Lutzerath, villaggio di poco più di mille anime nel Land tedesco del Nord Reno-Westfalia, è assurto per alcuni giorni a simbolo della lotta per il clima e contro i combustibili fossili. Oltre 30 mila manifestanti si sono uniti contro l’espansione di una miniera di lignite, una delle peggiori varianti di carbone, autorizzata dal governo tedesco con il consenso anche del suo azionista ambientalista, i Grünen, tra l’altro al governo dello stesso Land in coalizione con la CDU. Trattasi di una scelta fatta per far avanzare la miniera di Garzweiler dove entro il 2030, anno in cui la coalizione semaforo ha fissato l’uscita dal carbone per la Germania occidentale, il colosso dell’energia RWE prevede di estrarre 280 milioni di tonnellate di lignite, contro i 25 milioni all’anno attuali. In questo modo sarebbe certo il venir meno agli impegni presi con l’Accordo di Parigi per restare sotto +1,5 °C di aumento della temperatura media globale.
Sul campo la militarizzazione delle risorse energetiche ha frustrato l’obiettivo dei movimenti ecologisti; sul piano simbolico e politico questi hanno invece segnato molti punti a loro favore. Animando un aspro conflitto sociale hanno restituito alla storia l’immagine di una massa eterogenea, fatta di giovani attivisti europei, famiglie con bambini, movimenti religiosi e gruppi più radicali legati alle autonomie, che in modo non violento è stato capace di opporsi alle scavatrici della RWE difese da un enorme cordone di poliziotti.
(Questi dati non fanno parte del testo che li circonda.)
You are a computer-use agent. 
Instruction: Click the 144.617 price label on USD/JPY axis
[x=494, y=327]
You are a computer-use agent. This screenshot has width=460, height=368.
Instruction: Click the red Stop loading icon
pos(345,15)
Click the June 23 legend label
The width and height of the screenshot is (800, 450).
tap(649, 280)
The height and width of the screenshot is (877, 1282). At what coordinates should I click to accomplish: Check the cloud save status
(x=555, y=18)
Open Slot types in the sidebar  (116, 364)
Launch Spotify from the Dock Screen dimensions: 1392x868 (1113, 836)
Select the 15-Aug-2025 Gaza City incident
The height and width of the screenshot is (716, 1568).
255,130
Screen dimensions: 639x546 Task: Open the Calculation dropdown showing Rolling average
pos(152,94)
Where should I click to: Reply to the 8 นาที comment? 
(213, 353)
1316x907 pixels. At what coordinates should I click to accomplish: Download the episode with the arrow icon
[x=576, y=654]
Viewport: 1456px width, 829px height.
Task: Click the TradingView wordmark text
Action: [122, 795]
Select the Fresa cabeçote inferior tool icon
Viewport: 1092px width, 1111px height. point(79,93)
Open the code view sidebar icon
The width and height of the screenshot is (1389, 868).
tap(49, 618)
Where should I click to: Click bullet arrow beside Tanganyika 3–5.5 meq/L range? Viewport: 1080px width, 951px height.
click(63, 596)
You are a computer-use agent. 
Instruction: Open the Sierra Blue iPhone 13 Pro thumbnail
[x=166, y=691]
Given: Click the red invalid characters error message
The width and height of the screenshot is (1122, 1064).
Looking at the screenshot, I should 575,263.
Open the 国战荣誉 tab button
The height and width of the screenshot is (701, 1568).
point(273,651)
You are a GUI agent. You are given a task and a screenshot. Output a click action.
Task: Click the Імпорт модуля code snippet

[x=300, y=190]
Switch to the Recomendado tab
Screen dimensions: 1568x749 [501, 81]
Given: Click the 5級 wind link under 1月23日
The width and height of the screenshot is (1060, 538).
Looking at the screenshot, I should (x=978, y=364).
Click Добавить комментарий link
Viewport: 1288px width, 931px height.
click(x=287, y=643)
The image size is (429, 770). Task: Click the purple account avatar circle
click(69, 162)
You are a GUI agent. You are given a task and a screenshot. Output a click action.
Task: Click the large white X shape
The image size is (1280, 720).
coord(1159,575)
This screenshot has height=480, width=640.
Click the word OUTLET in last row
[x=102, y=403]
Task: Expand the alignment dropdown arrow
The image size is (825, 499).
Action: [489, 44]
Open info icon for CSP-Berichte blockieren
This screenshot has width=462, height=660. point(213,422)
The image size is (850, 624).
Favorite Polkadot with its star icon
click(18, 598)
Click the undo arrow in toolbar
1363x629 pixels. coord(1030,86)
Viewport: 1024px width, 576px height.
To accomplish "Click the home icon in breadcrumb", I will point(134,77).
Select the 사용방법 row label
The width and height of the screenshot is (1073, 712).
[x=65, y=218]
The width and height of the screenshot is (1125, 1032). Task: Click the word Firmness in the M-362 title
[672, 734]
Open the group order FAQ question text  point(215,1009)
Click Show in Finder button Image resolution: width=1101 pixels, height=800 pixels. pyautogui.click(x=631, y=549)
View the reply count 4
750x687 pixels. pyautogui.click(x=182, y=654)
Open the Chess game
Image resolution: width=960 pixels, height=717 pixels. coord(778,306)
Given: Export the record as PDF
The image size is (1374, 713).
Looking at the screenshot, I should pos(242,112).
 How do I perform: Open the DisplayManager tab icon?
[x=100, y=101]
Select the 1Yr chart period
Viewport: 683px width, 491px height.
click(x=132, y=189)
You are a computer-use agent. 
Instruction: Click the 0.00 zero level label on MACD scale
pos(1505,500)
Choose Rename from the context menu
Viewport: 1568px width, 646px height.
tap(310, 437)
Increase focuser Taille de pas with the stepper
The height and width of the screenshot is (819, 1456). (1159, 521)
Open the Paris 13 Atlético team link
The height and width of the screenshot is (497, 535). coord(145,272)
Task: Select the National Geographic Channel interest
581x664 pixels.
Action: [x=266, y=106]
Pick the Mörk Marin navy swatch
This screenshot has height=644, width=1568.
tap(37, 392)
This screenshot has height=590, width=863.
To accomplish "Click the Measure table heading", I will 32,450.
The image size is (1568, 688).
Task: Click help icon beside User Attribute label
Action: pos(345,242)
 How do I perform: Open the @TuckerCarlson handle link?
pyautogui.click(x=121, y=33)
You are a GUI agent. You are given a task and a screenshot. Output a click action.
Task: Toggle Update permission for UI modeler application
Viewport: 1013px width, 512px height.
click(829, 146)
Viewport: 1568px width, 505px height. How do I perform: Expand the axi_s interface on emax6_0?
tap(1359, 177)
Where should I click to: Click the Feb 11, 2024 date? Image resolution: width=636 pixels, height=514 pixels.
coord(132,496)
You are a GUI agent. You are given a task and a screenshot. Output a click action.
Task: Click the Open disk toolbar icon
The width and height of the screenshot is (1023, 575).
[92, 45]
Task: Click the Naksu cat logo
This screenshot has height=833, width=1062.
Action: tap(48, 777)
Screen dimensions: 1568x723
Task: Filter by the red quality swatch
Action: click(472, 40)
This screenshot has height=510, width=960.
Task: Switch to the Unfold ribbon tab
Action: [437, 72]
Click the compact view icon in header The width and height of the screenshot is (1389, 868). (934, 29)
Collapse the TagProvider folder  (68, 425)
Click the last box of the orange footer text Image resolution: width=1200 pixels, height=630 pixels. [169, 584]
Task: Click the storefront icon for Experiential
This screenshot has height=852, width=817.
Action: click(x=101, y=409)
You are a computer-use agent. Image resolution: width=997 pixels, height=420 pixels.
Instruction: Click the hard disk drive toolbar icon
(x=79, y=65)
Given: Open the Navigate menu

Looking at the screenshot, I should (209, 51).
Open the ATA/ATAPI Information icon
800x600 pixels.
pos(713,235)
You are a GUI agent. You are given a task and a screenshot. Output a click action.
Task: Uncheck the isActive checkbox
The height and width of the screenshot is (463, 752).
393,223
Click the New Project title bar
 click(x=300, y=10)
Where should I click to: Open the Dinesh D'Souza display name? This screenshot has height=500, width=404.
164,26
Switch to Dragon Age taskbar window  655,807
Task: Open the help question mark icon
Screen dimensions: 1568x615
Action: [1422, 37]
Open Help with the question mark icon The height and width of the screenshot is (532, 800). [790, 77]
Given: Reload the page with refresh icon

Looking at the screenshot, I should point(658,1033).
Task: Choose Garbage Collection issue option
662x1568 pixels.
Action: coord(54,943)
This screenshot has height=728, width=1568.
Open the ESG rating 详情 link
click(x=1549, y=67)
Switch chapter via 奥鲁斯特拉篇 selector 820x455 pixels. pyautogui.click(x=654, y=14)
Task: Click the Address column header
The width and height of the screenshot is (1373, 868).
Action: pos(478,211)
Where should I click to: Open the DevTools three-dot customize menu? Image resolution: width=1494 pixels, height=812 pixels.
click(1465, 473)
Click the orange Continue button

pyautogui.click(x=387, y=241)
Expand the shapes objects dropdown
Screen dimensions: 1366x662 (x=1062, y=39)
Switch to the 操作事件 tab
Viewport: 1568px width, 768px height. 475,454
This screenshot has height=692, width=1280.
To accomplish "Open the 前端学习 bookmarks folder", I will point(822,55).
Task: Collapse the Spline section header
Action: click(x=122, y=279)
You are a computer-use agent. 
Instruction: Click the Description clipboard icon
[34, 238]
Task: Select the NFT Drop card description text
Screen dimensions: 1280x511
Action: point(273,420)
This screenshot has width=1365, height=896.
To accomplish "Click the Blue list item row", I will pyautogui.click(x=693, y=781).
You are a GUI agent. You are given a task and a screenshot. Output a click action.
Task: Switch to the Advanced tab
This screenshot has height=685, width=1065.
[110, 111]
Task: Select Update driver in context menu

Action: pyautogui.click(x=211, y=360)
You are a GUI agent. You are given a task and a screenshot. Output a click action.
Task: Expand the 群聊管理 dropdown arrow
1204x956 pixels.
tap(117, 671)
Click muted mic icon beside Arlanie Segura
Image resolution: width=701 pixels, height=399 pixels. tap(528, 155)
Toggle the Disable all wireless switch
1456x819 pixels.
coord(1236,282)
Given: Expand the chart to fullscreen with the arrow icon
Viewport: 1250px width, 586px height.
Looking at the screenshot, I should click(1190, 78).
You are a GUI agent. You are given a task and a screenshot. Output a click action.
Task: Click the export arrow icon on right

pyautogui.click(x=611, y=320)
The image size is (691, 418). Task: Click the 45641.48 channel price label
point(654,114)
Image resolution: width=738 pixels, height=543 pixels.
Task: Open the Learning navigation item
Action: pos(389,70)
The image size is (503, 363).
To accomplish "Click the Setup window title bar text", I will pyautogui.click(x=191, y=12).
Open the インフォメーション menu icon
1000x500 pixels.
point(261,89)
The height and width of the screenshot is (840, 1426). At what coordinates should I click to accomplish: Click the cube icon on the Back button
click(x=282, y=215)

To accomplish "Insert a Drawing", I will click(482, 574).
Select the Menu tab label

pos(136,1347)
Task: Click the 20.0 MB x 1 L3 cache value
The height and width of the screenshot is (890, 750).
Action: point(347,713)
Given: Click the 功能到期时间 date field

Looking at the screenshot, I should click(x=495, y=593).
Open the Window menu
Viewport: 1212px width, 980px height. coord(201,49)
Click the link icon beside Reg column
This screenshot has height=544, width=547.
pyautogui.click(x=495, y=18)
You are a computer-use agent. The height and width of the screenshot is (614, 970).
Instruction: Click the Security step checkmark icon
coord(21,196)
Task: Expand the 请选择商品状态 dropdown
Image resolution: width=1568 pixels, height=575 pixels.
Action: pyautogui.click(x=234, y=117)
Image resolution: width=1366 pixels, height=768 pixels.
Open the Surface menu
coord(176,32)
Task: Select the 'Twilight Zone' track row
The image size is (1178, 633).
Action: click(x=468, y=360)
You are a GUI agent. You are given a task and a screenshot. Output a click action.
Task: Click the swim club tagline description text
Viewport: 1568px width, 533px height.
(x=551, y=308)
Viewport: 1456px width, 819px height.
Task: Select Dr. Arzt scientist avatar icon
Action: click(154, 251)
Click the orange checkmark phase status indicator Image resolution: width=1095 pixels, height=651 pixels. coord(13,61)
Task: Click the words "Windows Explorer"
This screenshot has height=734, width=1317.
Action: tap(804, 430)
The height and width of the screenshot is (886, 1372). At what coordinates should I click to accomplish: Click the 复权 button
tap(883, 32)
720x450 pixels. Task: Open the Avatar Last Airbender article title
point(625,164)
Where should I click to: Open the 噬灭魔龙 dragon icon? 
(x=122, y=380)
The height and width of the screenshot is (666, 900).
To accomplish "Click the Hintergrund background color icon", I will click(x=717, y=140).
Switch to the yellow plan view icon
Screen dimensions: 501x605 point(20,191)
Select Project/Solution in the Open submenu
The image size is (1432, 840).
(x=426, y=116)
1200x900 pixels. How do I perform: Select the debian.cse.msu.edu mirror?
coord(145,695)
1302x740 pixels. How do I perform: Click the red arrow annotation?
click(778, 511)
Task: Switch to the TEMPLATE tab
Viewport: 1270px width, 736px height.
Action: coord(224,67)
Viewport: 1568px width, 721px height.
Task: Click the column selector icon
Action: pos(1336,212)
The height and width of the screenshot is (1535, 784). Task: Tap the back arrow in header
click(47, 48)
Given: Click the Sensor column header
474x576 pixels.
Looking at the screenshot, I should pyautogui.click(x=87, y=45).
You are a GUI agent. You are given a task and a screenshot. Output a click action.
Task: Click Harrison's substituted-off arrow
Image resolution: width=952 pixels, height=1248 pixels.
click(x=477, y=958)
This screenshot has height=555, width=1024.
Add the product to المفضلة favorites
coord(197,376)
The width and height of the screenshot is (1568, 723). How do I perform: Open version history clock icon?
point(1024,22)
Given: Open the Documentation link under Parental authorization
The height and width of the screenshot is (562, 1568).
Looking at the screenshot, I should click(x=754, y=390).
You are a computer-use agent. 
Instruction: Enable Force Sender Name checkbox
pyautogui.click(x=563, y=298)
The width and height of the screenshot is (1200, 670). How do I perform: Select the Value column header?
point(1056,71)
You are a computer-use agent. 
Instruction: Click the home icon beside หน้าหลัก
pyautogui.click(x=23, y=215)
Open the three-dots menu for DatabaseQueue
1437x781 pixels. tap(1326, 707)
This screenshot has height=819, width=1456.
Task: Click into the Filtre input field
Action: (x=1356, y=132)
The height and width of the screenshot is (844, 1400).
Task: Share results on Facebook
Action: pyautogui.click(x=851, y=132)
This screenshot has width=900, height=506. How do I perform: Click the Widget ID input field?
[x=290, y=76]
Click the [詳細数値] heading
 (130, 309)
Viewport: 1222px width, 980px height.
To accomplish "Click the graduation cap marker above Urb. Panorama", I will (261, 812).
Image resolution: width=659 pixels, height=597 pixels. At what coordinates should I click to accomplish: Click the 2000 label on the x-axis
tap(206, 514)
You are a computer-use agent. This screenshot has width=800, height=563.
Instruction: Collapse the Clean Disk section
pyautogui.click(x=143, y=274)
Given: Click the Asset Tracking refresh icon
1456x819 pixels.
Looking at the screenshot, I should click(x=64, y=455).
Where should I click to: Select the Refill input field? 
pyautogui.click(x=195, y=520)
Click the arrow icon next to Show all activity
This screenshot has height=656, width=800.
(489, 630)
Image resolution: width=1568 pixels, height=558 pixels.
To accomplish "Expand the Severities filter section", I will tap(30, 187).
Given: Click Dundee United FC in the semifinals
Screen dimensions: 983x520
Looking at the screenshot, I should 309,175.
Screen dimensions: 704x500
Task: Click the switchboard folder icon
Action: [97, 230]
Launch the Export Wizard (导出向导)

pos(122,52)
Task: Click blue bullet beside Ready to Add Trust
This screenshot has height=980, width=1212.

Il prezzo pagato dal governo per non cedere alle istanze dei movimenti ecologisti è stato quello di doverne sgomberare con la forza gli attivisti inermi e dalla evidente parte della ragione.
Fridays For Future, Extinction Rebellion, Letzte Generation (il cugino tedesco dell’italiano Ultima Generazione), Ende Gelände, la stessa organizzazione giovanile dei Grünen (in contrasto col partito) e altri pezzi del movimento per il clima si sono uniti in una convergenza ecologista che ha ribadito quanto le mobilitazioni di massa siano centrali nella lotta per il clima. In una fase in cui dall’Inghilterra all’Italia negli ultimi mesi hanno preso piede forme di protesta non violenta ma isolata, condotte da piccoli gruppi di attivisti, la resistenza di Lutzerath ha dimostrato che l’ecologismo europeo è ancora capace, come nel biennio 2019-2020 e con le manifestazioni di Glasgow per Cop26, di chiamare a raccolta decine di migliaia di attivisti, militanti e comuni cittadini in una storica e simbolica mobilitazione. Per ribadire che accanto al sacrosanto imbrattamento dei simboli del potere resta complementare e indispensabile una nutrita partecipazione di massa.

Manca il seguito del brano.